Reproduce the material without any changes, beginning with the line that contains "Screen dimensions: 1920x1030" and ending with the line that contains "Looking at the screenshot, I should coord(71,47).", both lines included.

•••

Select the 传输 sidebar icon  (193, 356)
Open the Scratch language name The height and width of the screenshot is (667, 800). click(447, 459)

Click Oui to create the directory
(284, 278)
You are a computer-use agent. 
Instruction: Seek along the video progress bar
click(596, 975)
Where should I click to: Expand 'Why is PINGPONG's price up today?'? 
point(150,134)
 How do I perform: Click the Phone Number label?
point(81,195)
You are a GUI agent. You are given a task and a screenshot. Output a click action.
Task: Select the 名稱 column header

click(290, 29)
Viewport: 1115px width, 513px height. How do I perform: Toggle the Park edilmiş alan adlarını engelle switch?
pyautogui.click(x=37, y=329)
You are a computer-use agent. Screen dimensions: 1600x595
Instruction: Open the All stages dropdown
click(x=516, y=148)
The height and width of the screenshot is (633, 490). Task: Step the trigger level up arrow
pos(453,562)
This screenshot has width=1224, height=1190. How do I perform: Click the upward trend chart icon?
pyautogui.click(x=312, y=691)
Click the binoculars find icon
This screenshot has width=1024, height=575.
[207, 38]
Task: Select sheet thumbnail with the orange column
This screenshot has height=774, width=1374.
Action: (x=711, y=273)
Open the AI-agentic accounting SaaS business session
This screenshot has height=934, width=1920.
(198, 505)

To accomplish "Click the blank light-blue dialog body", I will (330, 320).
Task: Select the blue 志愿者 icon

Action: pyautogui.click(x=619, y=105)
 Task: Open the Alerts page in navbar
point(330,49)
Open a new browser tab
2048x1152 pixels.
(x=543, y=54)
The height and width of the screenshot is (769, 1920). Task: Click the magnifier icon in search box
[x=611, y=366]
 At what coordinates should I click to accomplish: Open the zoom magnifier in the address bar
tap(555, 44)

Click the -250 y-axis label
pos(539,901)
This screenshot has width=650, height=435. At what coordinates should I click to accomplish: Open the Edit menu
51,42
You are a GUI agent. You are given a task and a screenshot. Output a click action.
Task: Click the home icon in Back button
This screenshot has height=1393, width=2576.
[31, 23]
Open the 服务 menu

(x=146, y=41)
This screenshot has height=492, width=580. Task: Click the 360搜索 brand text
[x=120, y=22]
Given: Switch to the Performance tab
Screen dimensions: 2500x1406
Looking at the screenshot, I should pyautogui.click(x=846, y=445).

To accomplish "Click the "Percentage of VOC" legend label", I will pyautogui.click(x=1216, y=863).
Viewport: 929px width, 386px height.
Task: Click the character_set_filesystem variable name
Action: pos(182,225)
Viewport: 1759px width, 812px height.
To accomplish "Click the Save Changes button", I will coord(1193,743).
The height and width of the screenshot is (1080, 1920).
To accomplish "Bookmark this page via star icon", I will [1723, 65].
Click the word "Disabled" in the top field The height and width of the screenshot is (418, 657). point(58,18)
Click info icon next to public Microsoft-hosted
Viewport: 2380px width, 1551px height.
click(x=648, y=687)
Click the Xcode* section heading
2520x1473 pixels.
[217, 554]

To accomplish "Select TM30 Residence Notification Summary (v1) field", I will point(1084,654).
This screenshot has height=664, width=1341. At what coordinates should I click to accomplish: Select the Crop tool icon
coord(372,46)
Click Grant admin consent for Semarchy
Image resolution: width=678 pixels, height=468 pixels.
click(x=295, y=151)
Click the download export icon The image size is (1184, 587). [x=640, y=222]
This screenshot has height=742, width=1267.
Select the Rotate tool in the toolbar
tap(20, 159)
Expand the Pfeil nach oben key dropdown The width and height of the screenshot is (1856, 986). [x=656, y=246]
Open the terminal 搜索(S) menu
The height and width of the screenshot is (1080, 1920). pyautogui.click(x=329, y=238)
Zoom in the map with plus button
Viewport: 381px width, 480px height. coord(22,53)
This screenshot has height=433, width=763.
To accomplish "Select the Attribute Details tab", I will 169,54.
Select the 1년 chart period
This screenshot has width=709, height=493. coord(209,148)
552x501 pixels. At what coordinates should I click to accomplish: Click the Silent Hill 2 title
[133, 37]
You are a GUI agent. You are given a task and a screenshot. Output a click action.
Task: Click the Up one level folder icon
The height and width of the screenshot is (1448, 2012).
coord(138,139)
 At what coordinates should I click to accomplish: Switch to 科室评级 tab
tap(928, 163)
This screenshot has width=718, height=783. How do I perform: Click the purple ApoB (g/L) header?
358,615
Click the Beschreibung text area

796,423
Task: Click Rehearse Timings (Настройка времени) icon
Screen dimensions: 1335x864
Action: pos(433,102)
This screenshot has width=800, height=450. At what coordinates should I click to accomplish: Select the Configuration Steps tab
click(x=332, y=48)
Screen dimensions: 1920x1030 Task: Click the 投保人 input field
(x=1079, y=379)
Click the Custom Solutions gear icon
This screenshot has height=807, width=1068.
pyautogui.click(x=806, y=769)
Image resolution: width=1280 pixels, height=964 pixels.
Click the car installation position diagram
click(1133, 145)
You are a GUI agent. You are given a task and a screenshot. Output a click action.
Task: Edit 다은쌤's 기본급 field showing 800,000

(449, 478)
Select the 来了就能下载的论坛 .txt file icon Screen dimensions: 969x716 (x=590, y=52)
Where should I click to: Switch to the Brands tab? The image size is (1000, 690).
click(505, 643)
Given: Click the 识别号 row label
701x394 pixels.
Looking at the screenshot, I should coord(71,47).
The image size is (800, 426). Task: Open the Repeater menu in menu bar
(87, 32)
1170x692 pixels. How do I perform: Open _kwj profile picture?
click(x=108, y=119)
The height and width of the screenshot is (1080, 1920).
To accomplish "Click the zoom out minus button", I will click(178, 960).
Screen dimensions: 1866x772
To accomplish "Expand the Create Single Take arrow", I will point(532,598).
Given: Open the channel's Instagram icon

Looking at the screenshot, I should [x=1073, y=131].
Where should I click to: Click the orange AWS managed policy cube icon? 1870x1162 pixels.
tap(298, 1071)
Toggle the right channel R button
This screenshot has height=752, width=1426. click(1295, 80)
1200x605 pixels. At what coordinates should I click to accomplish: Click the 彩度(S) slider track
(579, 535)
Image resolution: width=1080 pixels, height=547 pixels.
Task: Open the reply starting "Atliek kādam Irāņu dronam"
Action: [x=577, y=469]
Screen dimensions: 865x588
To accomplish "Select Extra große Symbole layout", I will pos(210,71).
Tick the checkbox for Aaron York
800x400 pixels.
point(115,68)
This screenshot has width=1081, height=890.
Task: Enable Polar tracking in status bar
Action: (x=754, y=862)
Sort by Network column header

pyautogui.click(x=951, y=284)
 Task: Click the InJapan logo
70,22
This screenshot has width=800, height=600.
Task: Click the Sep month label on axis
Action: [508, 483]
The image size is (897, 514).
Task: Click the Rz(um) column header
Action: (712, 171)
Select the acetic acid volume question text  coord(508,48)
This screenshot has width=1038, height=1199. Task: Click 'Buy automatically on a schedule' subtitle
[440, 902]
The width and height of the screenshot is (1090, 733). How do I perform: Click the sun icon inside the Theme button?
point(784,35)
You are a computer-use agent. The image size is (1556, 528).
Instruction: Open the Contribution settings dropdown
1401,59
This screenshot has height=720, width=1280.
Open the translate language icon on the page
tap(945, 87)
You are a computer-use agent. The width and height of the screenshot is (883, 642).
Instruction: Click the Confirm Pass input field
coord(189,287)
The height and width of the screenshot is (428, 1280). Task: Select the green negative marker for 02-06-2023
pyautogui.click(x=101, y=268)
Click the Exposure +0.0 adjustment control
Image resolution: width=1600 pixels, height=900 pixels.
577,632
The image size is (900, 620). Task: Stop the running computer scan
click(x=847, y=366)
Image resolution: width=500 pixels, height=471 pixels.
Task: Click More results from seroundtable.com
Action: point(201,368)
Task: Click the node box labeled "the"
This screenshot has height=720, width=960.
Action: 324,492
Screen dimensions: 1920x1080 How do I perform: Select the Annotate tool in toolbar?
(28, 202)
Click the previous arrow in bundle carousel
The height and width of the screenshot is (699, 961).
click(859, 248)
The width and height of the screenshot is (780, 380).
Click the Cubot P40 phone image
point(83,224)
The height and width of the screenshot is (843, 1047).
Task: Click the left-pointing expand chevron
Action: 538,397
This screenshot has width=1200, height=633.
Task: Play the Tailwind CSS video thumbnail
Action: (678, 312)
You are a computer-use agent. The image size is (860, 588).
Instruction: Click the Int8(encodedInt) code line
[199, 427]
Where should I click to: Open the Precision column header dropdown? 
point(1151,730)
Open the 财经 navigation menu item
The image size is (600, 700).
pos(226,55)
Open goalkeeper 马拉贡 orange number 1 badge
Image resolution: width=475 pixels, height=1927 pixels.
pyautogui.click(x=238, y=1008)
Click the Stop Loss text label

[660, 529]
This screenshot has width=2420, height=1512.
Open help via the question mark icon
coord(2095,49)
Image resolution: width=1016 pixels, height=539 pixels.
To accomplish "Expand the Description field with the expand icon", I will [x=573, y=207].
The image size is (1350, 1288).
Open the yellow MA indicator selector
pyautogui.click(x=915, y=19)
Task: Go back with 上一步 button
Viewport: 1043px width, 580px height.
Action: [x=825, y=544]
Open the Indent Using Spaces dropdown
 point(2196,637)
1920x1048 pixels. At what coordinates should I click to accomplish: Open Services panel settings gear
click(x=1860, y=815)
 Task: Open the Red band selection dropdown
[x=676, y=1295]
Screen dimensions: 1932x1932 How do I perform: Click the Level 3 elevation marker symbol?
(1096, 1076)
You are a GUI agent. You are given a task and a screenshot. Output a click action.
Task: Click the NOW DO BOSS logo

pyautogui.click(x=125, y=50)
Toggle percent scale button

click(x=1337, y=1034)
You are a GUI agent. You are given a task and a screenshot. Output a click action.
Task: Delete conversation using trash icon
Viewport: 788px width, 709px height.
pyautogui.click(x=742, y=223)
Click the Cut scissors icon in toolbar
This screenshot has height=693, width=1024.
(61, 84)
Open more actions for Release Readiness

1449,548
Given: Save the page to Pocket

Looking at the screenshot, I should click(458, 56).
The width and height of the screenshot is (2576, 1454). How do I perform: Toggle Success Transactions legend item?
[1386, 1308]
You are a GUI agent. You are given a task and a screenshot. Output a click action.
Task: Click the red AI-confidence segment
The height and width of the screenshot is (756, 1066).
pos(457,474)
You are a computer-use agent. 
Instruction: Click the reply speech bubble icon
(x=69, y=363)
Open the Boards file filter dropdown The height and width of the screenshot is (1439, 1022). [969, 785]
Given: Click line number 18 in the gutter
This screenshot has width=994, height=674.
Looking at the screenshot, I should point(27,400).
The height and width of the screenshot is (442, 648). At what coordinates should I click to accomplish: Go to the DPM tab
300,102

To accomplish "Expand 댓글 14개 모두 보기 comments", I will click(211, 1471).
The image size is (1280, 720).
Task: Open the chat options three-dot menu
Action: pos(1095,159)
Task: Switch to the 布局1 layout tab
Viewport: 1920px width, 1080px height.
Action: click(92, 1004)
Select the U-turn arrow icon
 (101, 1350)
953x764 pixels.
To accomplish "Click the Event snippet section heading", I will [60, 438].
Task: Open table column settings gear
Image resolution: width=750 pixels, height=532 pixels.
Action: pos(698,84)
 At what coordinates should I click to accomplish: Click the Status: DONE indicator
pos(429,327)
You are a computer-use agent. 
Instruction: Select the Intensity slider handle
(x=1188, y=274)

•••

Task result
Screen dimensions: 1920x1030 Task: Click the 投保人 input field
(x=1079, y=379)
Click the Custom Solutions gear icon
This screenshot has height=807, width=1068.
pyautogui.click(x=806, y=769)
Image resolution: width=1280 pixels, height=964 pixels.
Click the car installation position diagram
click(1133, 145)
You are a GUI agent. You are given a task and a screenshot. Output a click action.
Task: Edit 다은쌤's 기본급 field showing 800,000

(449, 478)
Select the 来了就能下载的论坛 .txt file icon Screen dimensions: 969x716 (x=590, y=52)
Where should I click to: Switch to the Brands tab? The image size is (1000, 690).
click(505, 643)
Given: Click the 识别号 row label
701x394 pixels.
Looking at the screenshot, I should coord(71,47).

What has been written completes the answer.